## TASK PROMPT
Copy out each record below, exactly as given.

## Saved data entries
# # #
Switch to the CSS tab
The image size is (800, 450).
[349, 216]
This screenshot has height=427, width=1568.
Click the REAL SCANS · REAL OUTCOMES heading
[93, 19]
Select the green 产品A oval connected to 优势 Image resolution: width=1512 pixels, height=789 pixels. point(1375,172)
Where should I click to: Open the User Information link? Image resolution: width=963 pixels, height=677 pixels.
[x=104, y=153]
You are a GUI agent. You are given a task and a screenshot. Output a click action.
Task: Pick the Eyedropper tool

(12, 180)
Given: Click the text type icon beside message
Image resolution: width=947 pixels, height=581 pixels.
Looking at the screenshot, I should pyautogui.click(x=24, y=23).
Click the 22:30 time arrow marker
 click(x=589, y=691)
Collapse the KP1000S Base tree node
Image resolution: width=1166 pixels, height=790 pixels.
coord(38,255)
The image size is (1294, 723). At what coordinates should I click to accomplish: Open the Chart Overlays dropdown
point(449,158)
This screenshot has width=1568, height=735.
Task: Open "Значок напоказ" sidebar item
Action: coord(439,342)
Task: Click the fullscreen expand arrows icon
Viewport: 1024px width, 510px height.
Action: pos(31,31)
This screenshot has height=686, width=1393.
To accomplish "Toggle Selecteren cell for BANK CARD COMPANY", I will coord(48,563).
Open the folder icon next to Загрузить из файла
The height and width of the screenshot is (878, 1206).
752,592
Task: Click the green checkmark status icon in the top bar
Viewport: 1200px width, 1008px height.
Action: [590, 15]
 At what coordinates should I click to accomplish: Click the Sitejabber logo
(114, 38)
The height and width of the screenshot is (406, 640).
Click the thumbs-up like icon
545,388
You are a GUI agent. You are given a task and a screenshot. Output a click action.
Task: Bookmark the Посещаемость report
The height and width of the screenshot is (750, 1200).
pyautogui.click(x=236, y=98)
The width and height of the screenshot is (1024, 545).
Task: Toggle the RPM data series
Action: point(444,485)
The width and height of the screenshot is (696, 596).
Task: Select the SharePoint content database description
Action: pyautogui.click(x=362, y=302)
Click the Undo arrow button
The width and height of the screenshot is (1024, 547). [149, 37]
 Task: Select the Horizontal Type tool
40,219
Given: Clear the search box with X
# # #
## ANSWER SECTION
Switch to the CSS tab
The image size is (800, 450).
[349, 216]
This screenshot has height=427, width=1568.
Click the REAL SCANS · REAL OUTCOMES heading
[93, 19]
Select the green 产品A oval connected to 优势 Image resolution: width=1512 pixels, height=789 pixels. point(1375,172)
Where should I click to: Open the User Information link? Image resolution: width=963 pixels, height=677 pixels.
[x=104, y=153]
You are a GUI agent. You are given a task and a screenshot. Output a click action.
Task: Pick the Eyedropper tool

(12, 180)
Given: Click the text type icon beside message
Image resolution: width=947 pixels, height=581 pixels.
Looking at the screenshot, I should pyautogui.click(x=24, y=23).
Click the 22:30 time arrow marker
 click(x=589, y=691)
Collapse the KP1000S Base tree node
Image resolution: width=1166 pixels, height=790 pixels.
coord(38,255)
The image size is (1294, 723). At what coordinates should I click to accomplish: Open the Chart Overlays dropdown
point(449,158)
This screenshot has width=1568, height=735.
Task: Open "Значок напоказ" sidebar item
Action: coord(439,342)
Task: Click the fullscreen expand arrows icon
Viewport: 1024px width, 510px height.
Action: pos(31,31)
This screenshot has height=686, width=1393.
To accomplish "Toggle Selecteren cell for BANK CARD COMPANY", I will coord(48,563).
Open the folder icon next to Загрузить из файла
The height and width of the screenshot is (878, 1206).
752,592
Task: Click the green checkmark status icon in the top bar
Viewport: 1200px width, 1008px height.
Action: [590, 15]
 At what coordinates should I click to accomplish: Click the Sitejabber logo
(114, 38)
The height and width of the screenshot is (406, 640).
Click the thumbs-up like icon
545,388
You are a GUI agent. You are given a task and a screenshot. Output a click action.
Task: Bookmark the Посещаемость report
The height and width of the screenshot is (750, 1200).
pyautogui.click(x=236, y=98)
The width and height of the screenshot is (1024, 545).
Task: Toggle the RPM data series
Action: point(444,485)
The width and height of the screenshot is (696, 596).
Task: Select the SharePoint content database description
Action: pyautogui.click(x=362, y=302)
Click the Undo arrow button
The width and height of the screenshot is (1024, 547). [149, 37]
 Task: Select the Horizontal Type tool
40,219
Given: Clear the search box with X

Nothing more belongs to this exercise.